Single Table CTGAN Demo

Path: examples/demos/01_single_table_ctgan

Goal

Train a CTGAN on a single table with mixed types (numerical, categorical) and generate synthetic data.

Run

python examples/demos/01_single_table_ctgan/run.py

Source Code

from pathlib import Path
import argparse
import numpy as np
import pandas as pd

from syntho_hive.interface.config import Metadata
from syntho_hive.core.models.ctgan import CTGAN


def build_training_data(num_rows: int = 600) -> pd.DataFrame:
    """Create a small, mixed-type table to keep the demo self contained."""
    rng = np.random.default_rng(42)
    cities = ["NYC", "SF", "SEA", "CHI", "DAL", "MIA"]
    channels = ["web", "retail", "partner"]

    df = pd.DataFrame(
        {
            "customer_id": np.arange(1, num_rows + 1),
            "age": rng.integers(18, 75, size=num_rows),
            "annual_spend": rng.normal(55000, 15000, size=num_rows).clip(5000, 150000).round(2),
            "city": rng.choice(cities, p=[0.28, 0.22, 0.18, 0.14, 0.1, 0.08], size=num_rows),
            "signup_channel": rng.choice(channels, p=[0.6, 0.3, 0.1], size=num_rows),
            "loyalty_score": rng.uniform(0, 1, size=num_rows).round(4),
        }
    )
    return df


def configure_metadata() -> Metadata:
    """Tell SynthoHive which columns are structural (PK) vs. modeled."""
    meta = Metadata()
    meta.add_table(
        name="customers",
        pk="customer_id",
        pii_cols=["customer_id"],
        high_cardinality_cols=["city"],
    )
    return meta


def main():
    parser = argparse.ArgumentParser(description="Train a CTGAN on a single table.")
    parser.add_argument("--epochs", type=int, default=5, help="Training epochs for the GAN.")
    parser.add_argument("--rows", type=int, default=200, help="Number of synthetic rows to generate.")
    parser.add_argument(
        "--output-dir",
        default="examples/demos/01_single_table_ctgan/outputs",
        help="Directory where outputs will be written.",
    )
    args = parser.parse_args()

    output_dir = Path(args.output_dir)
    output_dir.mkdir(parents=True, exist_ok=True)

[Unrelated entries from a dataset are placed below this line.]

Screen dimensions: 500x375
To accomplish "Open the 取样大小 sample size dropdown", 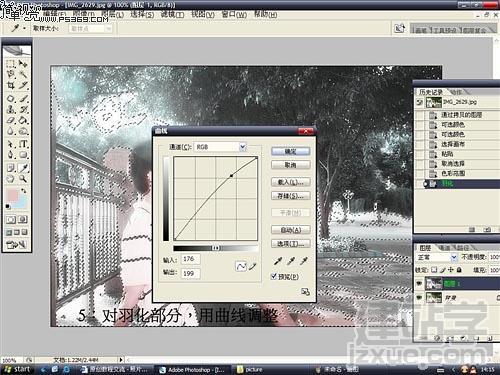I will tap(91, 29).
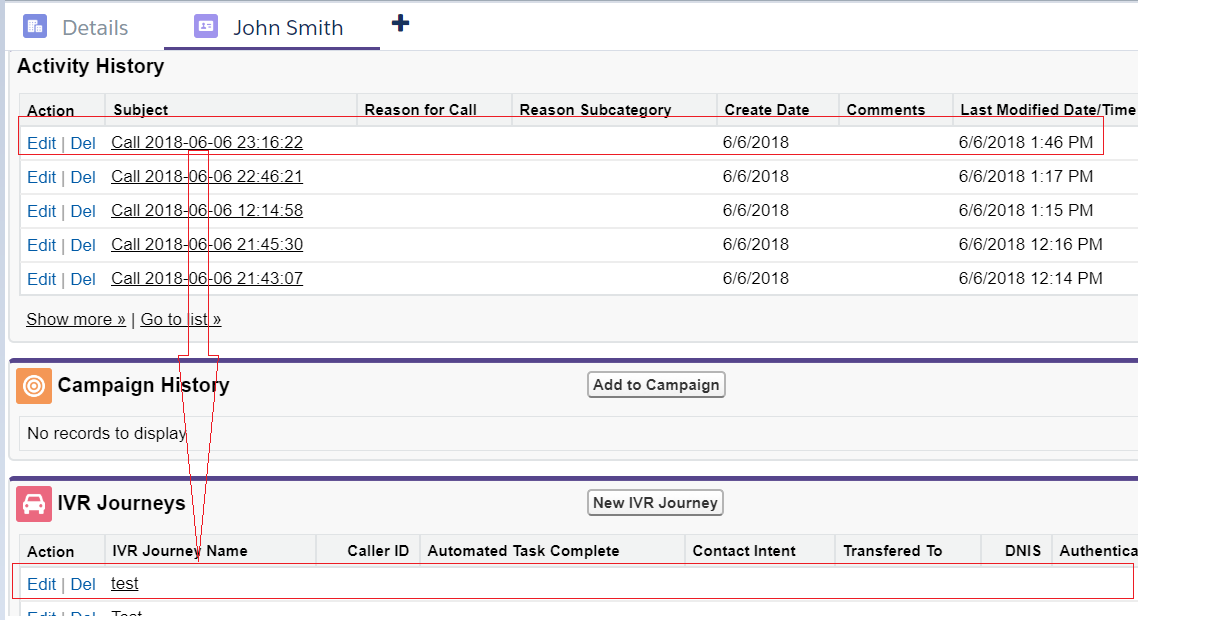Open the Call 2018-06-06 22:46:21 activity
Viewport: 1206px width, 620px height.
[206, 177]
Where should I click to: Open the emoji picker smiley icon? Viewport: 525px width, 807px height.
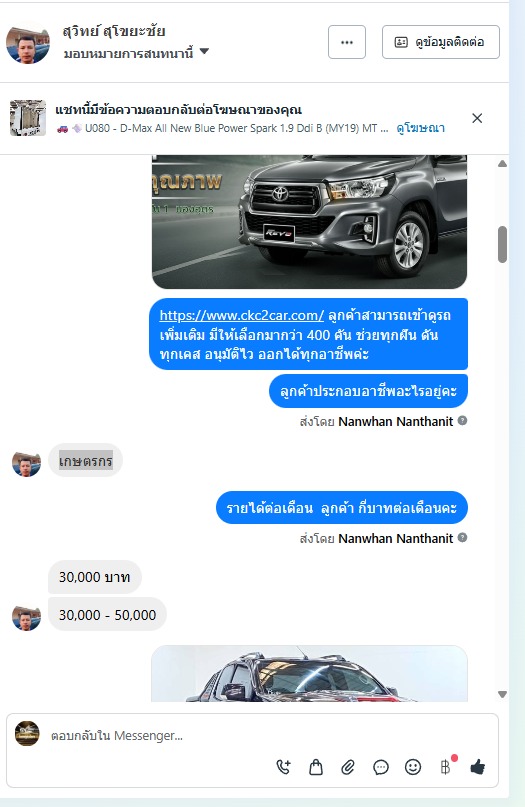tap(413, 767)
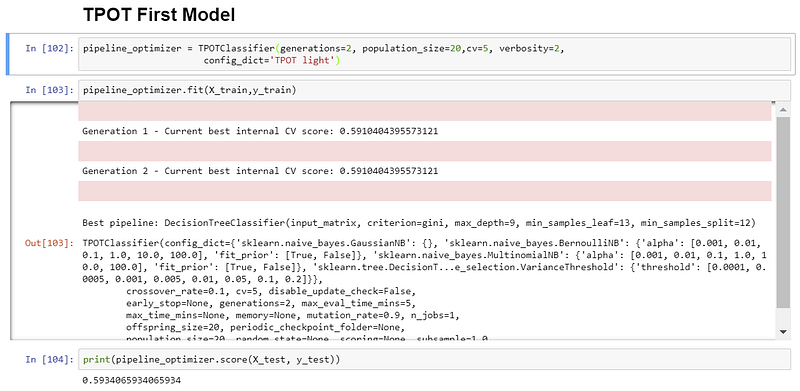800x391 pixels.
Task: Click the Generation 2 CV score line
Action: 260,171

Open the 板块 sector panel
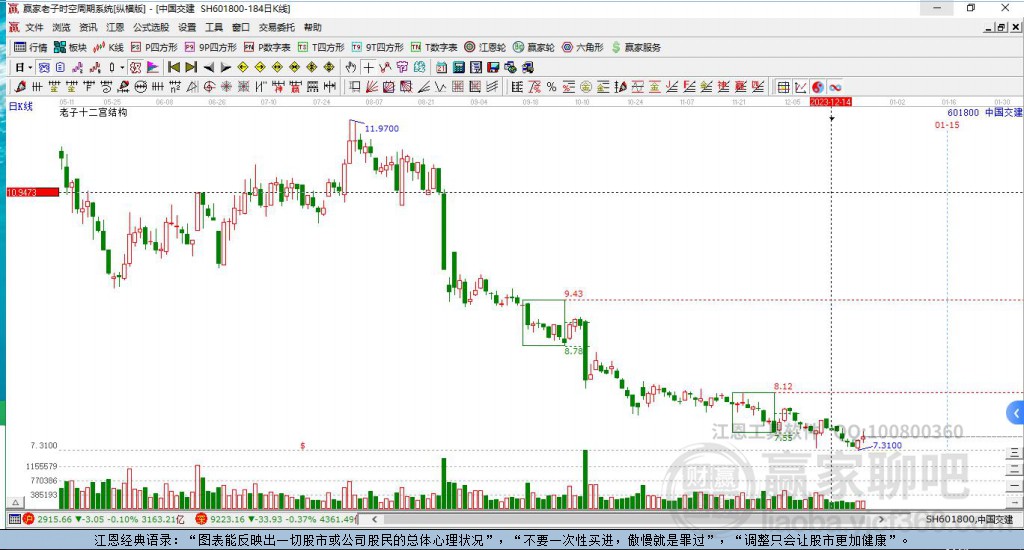tap(70, 47)
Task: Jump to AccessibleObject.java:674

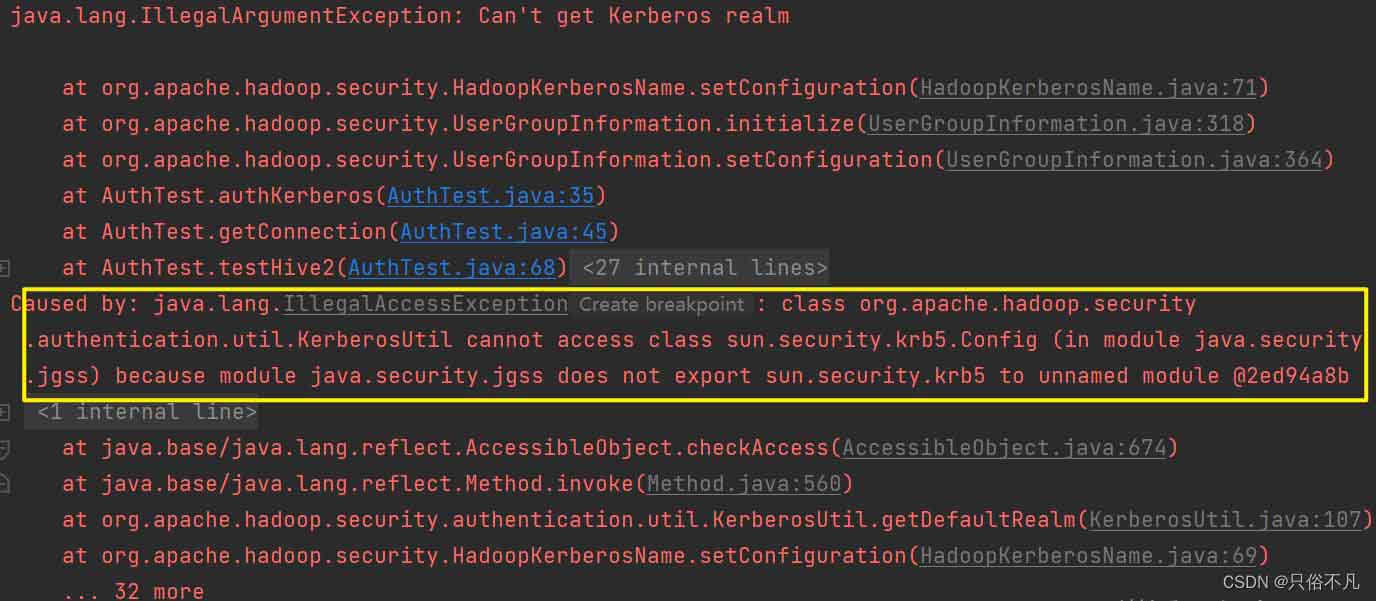Action: 1004,448
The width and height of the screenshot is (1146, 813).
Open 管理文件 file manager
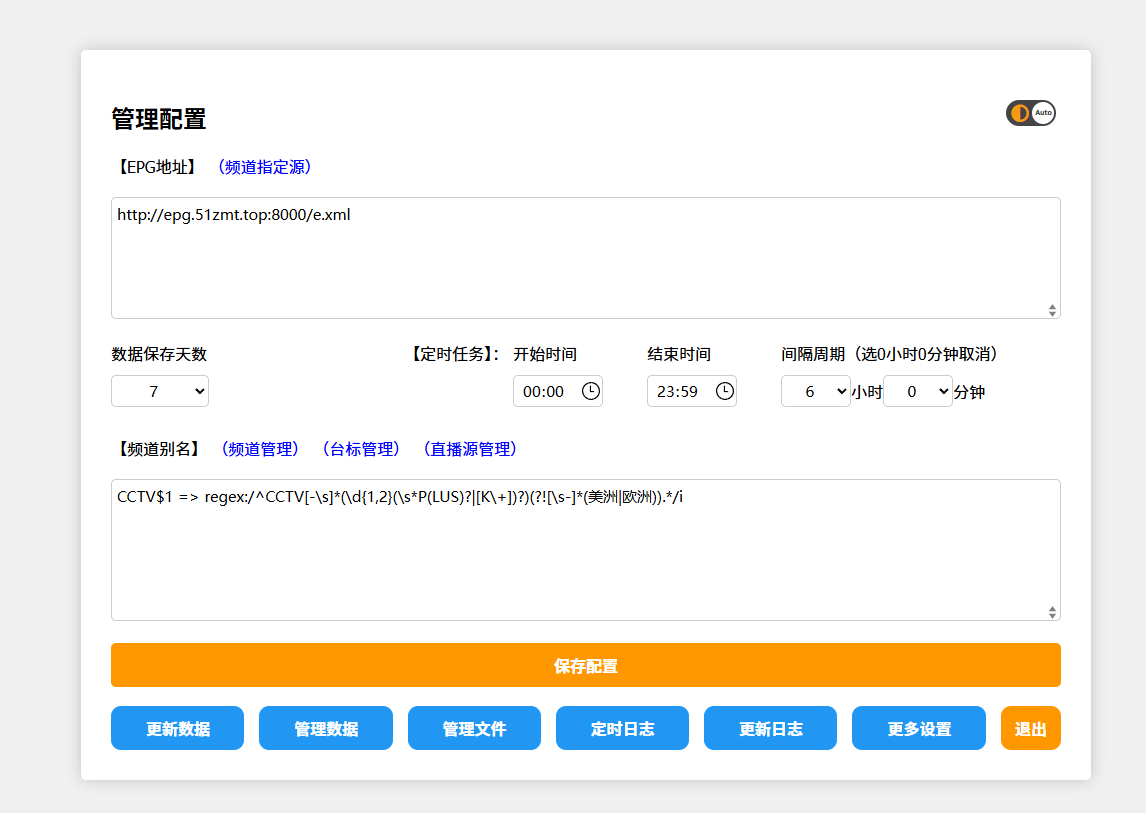474,728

    print("Building training data...")
    train_df = build_training_data()
    meta = configure_metadata()

    print("Fitting CTGAN (small config for demo speed)...")
    model = CTGAN(
        meta,
        batch_size=128,
        epochs=args.epochs,
        embedding_dim=64,
        generator_dim=(128, 128),
        discriminator_dim=(128, 128),
        device="cpu",
    )
    model.fit(train_df, table_name="customers")

    print(f"Sampling {args.rows} synthetic rows...")
    synthetic_df = model.sample(args.rows)
    synthetic_df.insert(0, "customer_id", range(1, len(synthetic_df) + 1))

    output_path = output_dir / "synthetic_customers.csv"
    synthetic_df.to_csv(output_path, index=False)
    print(f"Wrote synthetic data to {output_path}")
    print(synthetic_df.head())


if __name__ == "__main__":
    main()

Outputs

  • outputs/synthetic_customers.csv

Notes

  • Demonstrates basic usage of CTGAN and Metadata.